Needing to create wrapper types and private protocols as well is very common if your build a dylib as your exposed concrete types might well need to be frozen so the wrapper gives you the ability to easily add additional data needed by the new code paths without breaking the frozen promise.

1 Like

Swift on any platform does not currently have any solutions for this issue, other than just not adding new conformances to existing types.

I'm also too late to the discussion here, but when I just read this proposal I immediately thought that I will receive warnings in my own code and I will simply opt to "silence this warning by explicitly module-qualifying both of the types in question" in all of the cases. Because I already only extend an existing type with a protocol conformance if I really need to.
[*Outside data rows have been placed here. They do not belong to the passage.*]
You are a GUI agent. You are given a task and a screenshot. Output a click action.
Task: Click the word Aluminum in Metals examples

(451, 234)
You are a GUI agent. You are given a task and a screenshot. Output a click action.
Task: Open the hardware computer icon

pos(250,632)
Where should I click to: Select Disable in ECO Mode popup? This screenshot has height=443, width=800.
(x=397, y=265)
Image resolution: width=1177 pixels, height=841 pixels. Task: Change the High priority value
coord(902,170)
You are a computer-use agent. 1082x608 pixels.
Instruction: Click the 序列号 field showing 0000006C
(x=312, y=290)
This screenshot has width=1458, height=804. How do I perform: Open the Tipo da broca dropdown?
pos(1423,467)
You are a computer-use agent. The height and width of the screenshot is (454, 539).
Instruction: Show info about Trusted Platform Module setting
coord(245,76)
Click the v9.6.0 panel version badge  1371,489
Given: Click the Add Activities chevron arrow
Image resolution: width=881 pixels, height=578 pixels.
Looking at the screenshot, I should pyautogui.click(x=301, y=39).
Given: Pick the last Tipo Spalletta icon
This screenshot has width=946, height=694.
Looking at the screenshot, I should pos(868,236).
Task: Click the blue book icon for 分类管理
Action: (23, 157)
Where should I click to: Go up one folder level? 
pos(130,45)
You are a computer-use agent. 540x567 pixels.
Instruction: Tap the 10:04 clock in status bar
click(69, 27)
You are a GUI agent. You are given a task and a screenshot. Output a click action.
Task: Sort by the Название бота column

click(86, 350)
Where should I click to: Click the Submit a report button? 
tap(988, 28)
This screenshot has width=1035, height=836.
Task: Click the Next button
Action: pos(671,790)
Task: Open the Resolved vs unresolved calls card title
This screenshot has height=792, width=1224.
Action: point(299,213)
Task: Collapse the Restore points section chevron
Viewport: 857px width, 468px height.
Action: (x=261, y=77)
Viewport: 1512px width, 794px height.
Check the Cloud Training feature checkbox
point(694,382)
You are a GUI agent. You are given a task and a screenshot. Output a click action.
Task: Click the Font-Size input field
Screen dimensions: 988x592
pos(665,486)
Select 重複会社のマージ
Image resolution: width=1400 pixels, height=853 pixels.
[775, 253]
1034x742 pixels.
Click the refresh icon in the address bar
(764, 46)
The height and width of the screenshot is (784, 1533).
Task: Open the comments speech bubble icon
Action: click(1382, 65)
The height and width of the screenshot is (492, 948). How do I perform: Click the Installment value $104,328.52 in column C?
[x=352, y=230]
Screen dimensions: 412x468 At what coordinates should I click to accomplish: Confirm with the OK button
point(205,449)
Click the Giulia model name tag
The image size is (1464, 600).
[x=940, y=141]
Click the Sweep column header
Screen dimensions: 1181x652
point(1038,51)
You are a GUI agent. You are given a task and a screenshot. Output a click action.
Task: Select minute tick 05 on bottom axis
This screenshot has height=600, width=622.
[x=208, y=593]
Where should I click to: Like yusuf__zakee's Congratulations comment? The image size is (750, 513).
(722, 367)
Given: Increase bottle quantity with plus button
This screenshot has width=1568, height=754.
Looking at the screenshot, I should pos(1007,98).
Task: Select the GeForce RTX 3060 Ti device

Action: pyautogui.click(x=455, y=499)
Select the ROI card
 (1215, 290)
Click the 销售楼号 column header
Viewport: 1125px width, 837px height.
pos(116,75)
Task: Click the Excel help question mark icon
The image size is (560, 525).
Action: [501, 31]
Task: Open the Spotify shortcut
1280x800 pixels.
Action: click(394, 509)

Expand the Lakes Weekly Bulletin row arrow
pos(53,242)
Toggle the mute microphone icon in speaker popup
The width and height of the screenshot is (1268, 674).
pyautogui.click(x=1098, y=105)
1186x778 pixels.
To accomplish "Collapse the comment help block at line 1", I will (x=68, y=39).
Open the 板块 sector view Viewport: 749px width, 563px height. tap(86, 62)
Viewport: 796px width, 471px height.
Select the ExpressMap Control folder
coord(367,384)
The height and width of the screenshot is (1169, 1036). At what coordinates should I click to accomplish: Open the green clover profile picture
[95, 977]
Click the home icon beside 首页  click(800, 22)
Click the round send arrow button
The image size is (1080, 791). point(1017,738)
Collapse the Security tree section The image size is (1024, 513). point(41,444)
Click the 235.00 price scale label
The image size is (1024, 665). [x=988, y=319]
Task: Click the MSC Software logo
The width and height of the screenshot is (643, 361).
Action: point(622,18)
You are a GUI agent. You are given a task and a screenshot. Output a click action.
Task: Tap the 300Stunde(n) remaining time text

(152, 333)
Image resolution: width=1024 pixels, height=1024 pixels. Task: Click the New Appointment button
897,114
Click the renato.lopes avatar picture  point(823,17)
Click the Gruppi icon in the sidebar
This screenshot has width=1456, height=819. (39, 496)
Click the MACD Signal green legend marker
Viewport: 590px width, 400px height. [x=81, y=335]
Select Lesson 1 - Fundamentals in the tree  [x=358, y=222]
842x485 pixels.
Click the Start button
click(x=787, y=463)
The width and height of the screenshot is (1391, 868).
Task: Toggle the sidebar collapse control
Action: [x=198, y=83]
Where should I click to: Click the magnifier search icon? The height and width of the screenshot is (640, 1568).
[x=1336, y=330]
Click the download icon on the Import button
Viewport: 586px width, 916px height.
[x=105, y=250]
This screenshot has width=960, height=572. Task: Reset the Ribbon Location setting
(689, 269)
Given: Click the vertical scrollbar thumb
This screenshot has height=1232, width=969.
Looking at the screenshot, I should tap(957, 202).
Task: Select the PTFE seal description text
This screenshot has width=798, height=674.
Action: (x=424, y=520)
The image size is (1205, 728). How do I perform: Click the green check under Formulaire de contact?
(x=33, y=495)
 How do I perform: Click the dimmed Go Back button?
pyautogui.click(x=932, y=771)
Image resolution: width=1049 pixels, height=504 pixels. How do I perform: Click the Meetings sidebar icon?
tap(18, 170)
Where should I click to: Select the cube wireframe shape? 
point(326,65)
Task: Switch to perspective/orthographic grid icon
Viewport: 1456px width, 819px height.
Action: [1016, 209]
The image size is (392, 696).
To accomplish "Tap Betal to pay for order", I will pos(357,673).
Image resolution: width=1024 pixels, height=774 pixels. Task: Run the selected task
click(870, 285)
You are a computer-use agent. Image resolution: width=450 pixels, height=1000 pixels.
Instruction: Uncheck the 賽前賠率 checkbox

And if I do, I expect my compiled code to work correctly forever. Of course, it's fine if my code fails to compile because a conformance was added in the standard library. Then I can adjust my code. But compiled code from the past should not change behavior just because the iPhone user has upgraded to a newer version of iOS.

For example, if I understand the proposal correctly I would get a warning here, right?

extension Binding: Equatable where Value: Equatable {
   public static func == (left: Binding<Value>, right: Binding<Value>) -> Bool {
      left.wrappedValue == right.wrappedValue
   }
}

And the workaround to get rid of the warning would be to replace the first line with:

extension SwiftUI.Binding: Swift.Equatable where Value: Swift.Equatable {

The reason I need to conform Binding to Equatable by the way is because I need a Binding value in my views state and I'm using TCA which requires state to be Equatable.

To me personally, and I fear this will be true for other app developers as well, the warning suggested here is simply causing confusion and let's me wonder why the compiler can't simply prefer my own conformance to the protocol and handle it like an "override" we already have for subclasses in Swift. The later added Swift standard library conformance would then behave like a "super class" for code that was compiled with an older version of the system and my own conformance would be the "subclass overriding the parents behavior" in that case.

I'm no compiler expert and my best guess to explain why this is not the current behavior already is that this would introduce a performance or complexity issue. But without knowing the complexities behind it, just being asked for what behavior I would expect: No warning, definitely not an error, but just Swift doing what I expect – which is the code which I tested with the version of Swift and the libs I developed my app with to work exactly the same in future versions of the system like at the time I tested it. To me, this is the very definition of backwards-compatibility.

If what I wish for really is not possible, I personally prefer to get a warning after the conformance was introduced to the standard library on the App Store and via E-Mail telling me that there is a conformance I provide clashing with a newly introduced conformance in the system and suggesting to re-compile my app with a newer Xcode version where I need to provide a proper adjustment because my code fails to build with the latest system as a target. The reason I prefer this is simply because (like already stated) I would ignore the error suggested here as an app developer and use the workaround at all times, making this warning a pure annoyance without any effect on my behavior.

Maybe I'm not understanding the full scale of this, but with my current understanding of the proposal, I'm against it due to not really helping at least form the perspective of an app developer.